Deborah Ross

Deborah Ross: If you don’t enjoy Saving Mr Banks, there’s something wrong with you

Still, perhaps it didn't need quite so many spoonfuls of sugar

Disney Enterprises, Inc
Saving Mr Banks tells ‘the untold true story’ of the making of the Disney classic Mary Poppins via the stand-offs between Walt and the book’s author, P.L. Travers, and it is not a taxing film. You always know where it’s going and, with its rather melodramatic flashbacks, there is no ambiguity as to where it is coming from, but neither matters as much as they should as there is just so much joy to be had otherwise. It stars both Tom Hanks and Emma Thompson (you spoil us, ambassador!), is smartly and deftly directed (by John Lee Hancock) and if you can’t get off on the composers, the Sherman brothers, sitting at the piano and coming up with ‘Let’s Go Fly a Kite’ or ‘Spoonful of Sugar’ there is something seriously wrong with you, and you possibly need a doctor’s appointment. Also, if you stay until the end of the credits, you will hear something that will give you goose bumps. I can’t, alas, say what it is, because that would be a ‘spoiler’, and you can get ten years for spoilers these days, plus I will be expelled from the Critics’ Circle. (I’m not even a member of the Critics’ Circle, so imagine the shame of being expelled before I’d even been invited to join!)

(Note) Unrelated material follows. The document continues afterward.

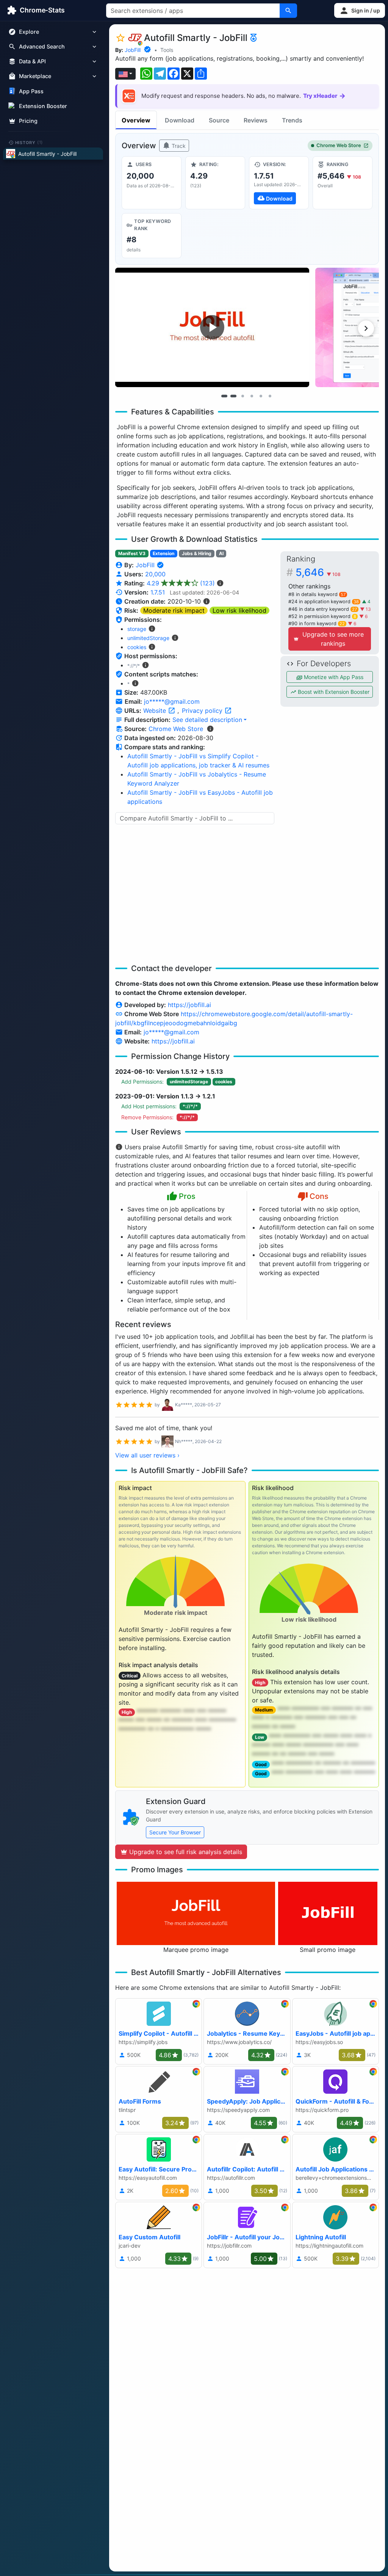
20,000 (155, 574)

On the whole, the film goes down in the most delightful way

SAVING MR. BANKS

We kick off in the early 1960s, by which time Travers (Thompson) had already been courted by Walt (Hanks) for 20 years but had always refused to sell him the film rights to her book on the grounds he would turn Mary into something ‘all cavorting and twinkling’. (She had a point. The book is actually rather dark and cruel, with no dancing penguins, although this isn’t to say the resultant film wasn’t a masterpiece.